Aunque su raíz etimológica se encuentra en la Antigüedad clásica, el concepto de civilización es muy reciente; tanto, que es consustancial a la Modernidad. Los filósofos de la Ilustración fueron los primeros en mentarlo, siempre en el marco del ideal del progreso y en oposición a lo caduco, a lo feudal: civilizada era la vida en los burgos y atrasada la de los campesinos. Así, pronto la amplitud semántica de la palabra se extendió, y civilización se erigió como lo opuesto a barbarie. También dieciochesca, la primera edición del Diccionario de la Real Academia de la Lengua Española (1780) no consigna significado alguno para civilización, sencillamente porque no existía la palabra. No fue sino hasta la edición de 1832 que el término, seguramente de inspiración francesa, hace acto de presencia en nuestro idioma: “aquel grado de cultura que adquieren los pueblos o personas cuando de la rudeza natural pasan a la primer elegancia y dulzura de voces, uso y costumbres propios de la gente de cultura”. Desde su origen, pues, civilización es un concepto que se traslapa y confunde con cultura. También desde su acepción inaugural en español, es evidente la idea de mejoramiento que subyace al concepto: se trata de un grado de cultura cuyo punto cero es la rudeza natural; transitar adecuadamente por la historia es civilizarse… o que lo civilicen a uno. Arnold J. Toynbee lo mostró con la contundencia de los doce tomos de su A Study of History: sobre todo a partir del apogeo del capitalismo industrial, la hegemonía técnica, política y económica ha llevado a los pensadores de Occidente a la identificación de la civilización, concepto genérico, con una civilización concreta, la de ellos, claro. De ahí su uso etnográfico: lo occidental es civilizado y todo lo demás es salvaje; de ahí, la gran coartada: aunque les duela, permítanme ustedes quitarles lo bárbaro, nomás los conquisto y ya después paso a civilizarlos, mis estimados pueblos atrasados. Y además, por supuesto, ni se les ocurra reclamar derecho de existencia en las parcelas de lo diferente, porque, ¿saben, salvajes amigos míos?, el progreso es una obligación moral y destino necesario de la Humanidad toda, que para eso ya Lucien Febvre y demás señores de la Escuela de los Annales vincularon el ideal universalista de la iglesia católica con, ¡y me pongo de pie!, la civilización.

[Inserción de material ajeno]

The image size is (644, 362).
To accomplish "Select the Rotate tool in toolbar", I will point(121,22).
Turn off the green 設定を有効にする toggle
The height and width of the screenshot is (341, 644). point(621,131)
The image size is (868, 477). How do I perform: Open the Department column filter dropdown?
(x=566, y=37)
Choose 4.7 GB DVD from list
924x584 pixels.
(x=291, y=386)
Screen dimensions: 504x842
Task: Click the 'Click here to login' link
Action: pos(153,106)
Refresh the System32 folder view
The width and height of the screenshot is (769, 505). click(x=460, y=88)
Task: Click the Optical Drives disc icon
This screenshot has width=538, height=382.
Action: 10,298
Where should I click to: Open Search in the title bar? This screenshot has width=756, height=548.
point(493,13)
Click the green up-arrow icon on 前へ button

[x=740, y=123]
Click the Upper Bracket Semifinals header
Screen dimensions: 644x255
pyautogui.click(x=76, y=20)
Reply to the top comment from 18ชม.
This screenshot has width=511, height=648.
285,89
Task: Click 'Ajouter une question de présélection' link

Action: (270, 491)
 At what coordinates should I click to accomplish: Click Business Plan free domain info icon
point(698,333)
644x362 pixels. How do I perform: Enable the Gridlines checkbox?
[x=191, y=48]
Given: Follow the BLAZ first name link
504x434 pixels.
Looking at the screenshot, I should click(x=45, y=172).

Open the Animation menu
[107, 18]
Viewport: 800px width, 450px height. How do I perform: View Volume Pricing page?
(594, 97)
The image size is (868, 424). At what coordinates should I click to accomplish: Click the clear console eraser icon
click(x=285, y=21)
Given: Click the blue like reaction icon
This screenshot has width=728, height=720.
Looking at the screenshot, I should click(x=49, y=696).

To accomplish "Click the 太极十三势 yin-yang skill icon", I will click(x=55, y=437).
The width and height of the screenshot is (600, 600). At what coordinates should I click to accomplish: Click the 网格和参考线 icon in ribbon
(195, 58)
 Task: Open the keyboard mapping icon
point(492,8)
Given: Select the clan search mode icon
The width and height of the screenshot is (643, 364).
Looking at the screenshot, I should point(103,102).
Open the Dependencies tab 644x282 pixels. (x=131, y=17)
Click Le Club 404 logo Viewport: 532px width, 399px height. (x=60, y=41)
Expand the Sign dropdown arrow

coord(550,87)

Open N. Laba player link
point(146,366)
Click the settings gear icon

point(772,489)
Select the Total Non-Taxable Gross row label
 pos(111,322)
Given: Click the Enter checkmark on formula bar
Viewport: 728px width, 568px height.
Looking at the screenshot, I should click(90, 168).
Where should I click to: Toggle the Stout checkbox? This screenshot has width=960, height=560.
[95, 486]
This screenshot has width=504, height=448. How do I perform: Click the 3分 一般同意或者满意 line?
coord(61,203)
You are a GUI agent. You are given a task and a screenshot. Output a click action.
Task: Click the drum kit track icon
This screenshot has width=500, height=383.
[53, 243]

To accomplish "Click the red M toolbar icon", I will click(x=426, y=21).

En los relatos de William Somerset Maugham, los argumentos del expansionismo europeo batallan con los mosquitos de Samoa, y muchos de sus personajes, tan comprometidos con la aspiración civilizatoria, se las tienen que ver con la sensualidad de los salvajes: “La danza nativa… no sólo es inmoral en sí misma, sino que de manera manifiesta conduce a la inmoralidad”. En uno de los cuentos, Mackintosh, el escritor se solaza mostrando con ironía las contradicciones en las que suelen caer los ideales a la hora de concretarse en personas de carne y hueso: Walker, la autoridad inglesa en una de las islas, un gordo autocrático y vulgar, podía entenderse con los aldeanos precisamente gracias a su lejanía respecto a los anhelos de refinamiento que supuestamente representaba: “El humor de los nativos era obsceno y a él nunca le faltaba un comentario lascivo. Los entendía y lo entendían”. Sin necesidad de sesudos tratados de teoría política, la lógica del ejercicio del poder colonial queda al descubierto: “Los amaba porque estaban bajo su poder, como un hombre egoísta ama a su perro, y porque su mentalidad estaba al nivel de la de ellos”.
De plano, civilización no hay solo una, y la barbarie tiene muchas caras.